### [Exercise description]
Could you return, word for word, the stretch of the records that opens with the line containing "Given: Jump to the last record" and closes with the line containing "will (634, 477).", with both of those lines included?

□ □ □ □ □ □ □

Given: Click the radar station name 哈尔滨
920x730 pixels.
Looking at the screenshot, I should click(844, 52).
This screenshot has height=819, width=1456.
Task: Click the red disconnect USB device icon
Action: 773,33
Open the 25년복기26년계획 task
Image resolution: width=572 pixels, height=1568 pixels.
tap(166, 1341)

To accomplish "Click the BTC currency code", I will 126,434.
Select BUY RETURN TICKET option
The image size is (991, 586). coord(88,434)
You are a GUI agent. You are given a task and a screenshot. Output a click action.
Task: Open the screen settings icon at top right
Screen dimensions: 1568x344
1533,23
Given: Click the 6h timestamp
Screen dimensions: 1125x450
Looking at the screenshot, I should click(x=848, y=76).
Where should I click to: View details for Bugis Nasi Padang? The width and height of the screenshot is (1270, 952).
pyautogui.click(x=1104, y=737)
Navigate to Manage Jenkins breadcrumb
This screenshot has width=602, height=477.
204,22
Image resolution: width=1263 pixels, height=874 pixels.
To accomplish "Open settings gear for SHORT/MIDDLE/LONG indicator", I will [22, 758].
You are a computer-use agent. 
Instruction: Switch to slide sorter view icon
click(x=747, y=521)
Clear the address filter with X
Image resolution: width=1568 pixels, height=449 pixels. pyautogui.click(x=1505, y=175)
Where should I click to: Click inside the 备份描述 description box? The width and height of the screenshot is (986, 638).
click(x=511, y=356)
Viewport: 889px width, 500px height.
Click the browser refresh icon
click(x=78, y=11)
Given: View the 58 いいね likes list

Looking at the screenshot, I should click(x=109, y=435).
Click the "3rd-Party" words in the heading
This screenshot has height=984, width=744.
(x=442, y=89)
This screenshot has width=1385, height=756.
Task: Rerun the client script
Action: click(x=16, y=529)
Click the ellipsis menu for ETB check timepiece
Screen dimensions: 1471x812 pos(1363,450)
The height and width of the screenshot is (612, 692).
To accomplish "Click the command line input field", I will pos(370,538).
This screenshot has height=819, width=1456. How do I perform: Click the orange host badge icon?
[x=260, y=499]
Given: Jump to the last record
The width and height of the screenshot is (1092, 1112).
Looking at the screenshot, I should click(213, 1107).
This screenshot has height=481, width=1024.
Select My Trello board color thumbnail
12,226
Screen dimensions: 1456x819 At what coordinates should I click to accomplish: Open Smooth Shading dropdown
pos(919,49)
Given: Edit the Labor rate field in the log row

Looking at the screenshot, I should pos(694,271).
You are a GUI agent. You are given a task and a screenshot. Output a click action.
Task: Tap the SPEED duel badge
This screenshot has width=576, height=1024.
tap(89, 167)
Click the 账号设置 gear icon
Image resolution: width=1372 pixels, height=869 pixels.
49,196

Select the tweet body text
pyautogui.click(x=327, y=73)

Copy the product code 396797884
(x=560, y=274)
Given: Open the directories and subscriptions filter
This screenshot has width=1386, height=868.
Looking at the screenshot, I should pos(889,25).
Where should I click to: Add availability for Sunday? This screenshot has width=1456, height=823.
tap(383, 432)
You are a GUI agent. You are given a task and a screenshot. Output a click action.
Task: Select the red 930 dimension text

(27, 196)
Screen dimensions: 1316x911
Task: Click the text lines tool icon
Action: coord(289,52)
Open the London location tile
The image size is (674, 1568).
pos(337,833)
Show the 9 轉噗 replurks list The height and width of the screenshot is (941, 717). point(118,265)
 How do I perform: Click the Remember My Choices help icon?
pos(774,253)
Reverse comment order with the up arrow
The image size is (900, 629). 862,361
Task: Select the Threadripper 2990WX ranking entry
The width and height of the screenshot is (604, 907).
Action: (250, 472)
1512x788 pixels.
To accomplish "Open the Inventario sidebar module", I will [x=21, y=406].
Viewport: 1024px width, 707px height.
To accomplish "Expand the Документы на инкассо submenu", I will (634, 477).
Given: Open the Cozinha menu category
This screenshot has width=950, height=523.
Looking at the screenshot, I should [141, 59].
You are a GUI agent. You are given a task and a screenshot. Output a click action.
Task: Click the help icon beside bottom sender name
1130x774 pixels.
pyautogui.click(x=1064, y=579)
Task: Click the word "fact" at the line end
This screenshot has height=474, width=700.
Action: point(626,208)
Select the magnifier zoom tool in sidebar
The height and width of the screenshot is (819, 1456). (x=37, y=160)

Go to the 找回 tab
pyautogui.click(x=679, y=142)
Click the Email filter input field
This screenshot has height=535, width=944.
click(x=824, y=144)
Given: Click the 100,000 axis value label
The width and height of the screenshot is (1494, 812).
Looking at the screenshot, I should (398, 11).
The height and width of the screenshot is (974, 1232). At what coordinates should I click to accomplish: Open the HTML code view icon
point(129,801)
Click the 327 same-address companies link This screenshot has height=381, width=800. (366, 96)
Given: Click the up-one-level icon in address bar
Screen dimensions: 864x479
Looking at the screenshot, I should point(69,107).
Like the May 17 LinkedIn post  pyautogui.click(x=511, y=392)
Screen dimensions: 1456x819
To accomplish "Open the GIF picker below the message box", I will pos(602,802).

□ □ □ □ □ □ □

### [Answer]
Given: Jump to the last record
The width and height of the screenshot is (1092, 1112).
Looking at the screenshot, I should click(213, 1107).
This screenshot has height=481, width=1024.
Select My Trello board color thumbnail
12,226
Screen dimensions: 1456x819 At what coordinates should I click to accomplish: Open Smooth Shading dropdown
pos(919,49)
Given: Edit the Labor rate field in the log row

Looking at the screenshot, I should pos(694,271).
You are a GUI agent. You are given a task and a screenshot. Output a click action.
Task: Tap the SPEED duel badge
This screenshot has width=576, height=1024.
tap(89, 167)
Click the 账号设置 gear icon
Image resolution: width=1372 pixels, height=869 pixels.
49,196

Select the tweet body text
pyautogui.click(x=327, y=73)

Copy the product code 396797884
(x=560, y=274)
Given: Open the directories and subscriptions filter
This screenshot has width=1386, height=868.
Looking at the screenshot, I should pos(889,25).
Where should I click to: Add availability for Sunday? This screenshot has width=1456, height=823.
tap(383, 432)
You are a GUI agent. You are given a task and a screenshot. Output a click action.
Task: Select the red 930 dimension text

(27, 196)
Screen dimensions: 1316x911
Task: Click the text lines tool icon
Action: coord(289,52)
Open the London location tile
The image size is (674, 1568).
pos(337,833)
Show the 9 轉噗 replurks list The height and width of the screenshot is (941, 717). point(118,265)
 How do I perform: Click the Remember My Choices help icon?
pos(774,253)
Reverse comment order with the up arrow
The image size is (900, 629). 862,361
Task: Select the Threadripper 2990WX ranking entry
The width and height of the screenshot is (604, 907).
Action: (250, 472)
1512x788 pixels.
To accomplish "Open the Inventario sidebar module", I will [x=21, y=406].
Viewport: 1024px width, 707px height.
To accomplish "Expand the Документы на инкассо submenu", I will (634, 477).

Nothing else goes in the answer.